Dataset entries
+ + + +
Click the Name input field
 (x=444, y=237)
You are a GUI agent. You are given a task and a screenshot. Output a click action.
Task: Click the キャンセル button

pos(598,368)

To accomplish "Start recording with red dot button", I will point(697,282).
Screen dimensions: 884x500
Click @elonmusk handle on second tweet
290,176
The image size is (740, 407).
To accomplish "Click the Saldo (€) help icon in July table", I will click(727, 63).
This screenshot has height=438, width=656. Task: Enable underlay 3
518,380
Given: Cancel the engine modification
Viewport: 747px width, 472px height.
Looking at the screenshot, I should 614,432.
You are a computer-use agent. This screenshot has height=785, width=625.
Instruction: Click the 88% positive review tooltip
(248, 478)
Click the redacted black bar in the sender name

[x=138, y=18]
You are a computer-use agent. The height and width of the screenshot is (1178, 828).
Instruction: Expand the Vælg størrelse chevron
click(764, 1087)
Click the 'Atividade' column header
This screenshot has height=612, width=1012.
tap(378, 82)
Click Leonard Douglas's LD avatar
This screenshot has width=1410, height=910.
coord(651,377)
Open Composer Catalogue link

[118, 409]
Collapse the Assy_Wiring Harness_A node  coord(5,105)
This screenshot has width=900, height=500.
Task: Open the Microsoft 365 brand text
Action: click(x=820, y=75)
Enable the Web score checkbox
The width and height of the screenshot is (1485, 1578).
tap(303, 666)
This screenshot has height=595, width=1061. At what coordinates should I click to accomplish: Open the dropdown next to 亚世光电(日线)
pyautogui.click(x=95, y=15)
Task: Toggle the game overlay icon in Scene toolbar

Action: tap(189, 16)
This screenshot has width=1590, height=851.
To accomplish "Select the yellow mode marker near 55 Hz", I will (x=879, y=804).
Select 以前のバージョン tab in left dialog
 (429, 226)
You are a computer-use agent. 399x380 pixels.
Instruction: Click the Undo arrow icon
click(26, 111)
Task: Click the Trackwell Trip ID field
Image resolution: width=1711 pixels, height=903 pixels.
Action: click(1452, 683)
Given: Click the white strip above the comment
+ + + +
● What the task asks: In full and without error, retype the entries above.

● Result of this task:
Click the Name input field
 (x=444, y=237)
You are a GUI agent. You are given a task and a screenshot. Output a click action.
Task: Click the キャンセル button

pos(598,368)

To accomplish "Start recording with red dot button", I will point(697,282).
Screen dimensions: 884x500
Click @elonmusk handle on second tweet
290,176
The image size is (740, 407).
To accomplish "Click the Saldo (€) help icon in July table", I will click(727, 63).
This screenshot has height=438, width=656. Task: Enable underlay 3
518,380
Given: Cancel the engine modification
Viewport: 747px width, 472px height.
Looking at the screenshot, I should 614,432.
You are a computer-use agent. This screenshot has height=785, width=625.
Instruction: Click the 88% positive review tooltip
(248, 478)
Click the redacted black bar in the sender name

[x=138, y=18]
You are a computer-use agent. The height and width of the screenshot is (1178, 828).
Instruction: Expand the Vælg størrelse chevron
click(764, 1087)
Click the 'Atividade' column header
This screenshot has height=612, width=1012.
tap(378, 82)
Click Leonard Douglas's LD avatar
This screenshot has width=1410, height=910.
coord(651,377)
Open Composer Catalogue link

[118, 409]
Collapse the Assy_Wiring Harness_A node  coord(5,105)
This screenshot has width=900, height=500.
Task: Open the Microsoft 365 brand text
Action: click(x=820, y=75)
Enable the Web score checkbox
The width and height of the screenshot is (1485, 1578).
tap(303, 666)
This screenshot has height=595, width=1061. At what coordinates should I click to accomplish: Open the dropdown next to 亚世光电(日线)
pyautogui.click(x=95, y=15)
Task: Toggle the game overlay icon in Scene toolbar

Action: tap(189, 16)
This screenshot has width=1590, height=851.
To accomplish "Select the yellow mode marker near 55 Hz", I will (x=879, y=804).
Select 以前のバージョン tab in left dialog
 (429, 226)
You are a computer-use agent. 399x380 pixels.
Instruction: Click the Undo arrow icon
click(26, 111)
Task: Click the Trackwell Trip ID field
Image resolution: width=1711 pixels, height=903 pixels.
Action: click(1452, 683)
Given: Click the white strip above the comment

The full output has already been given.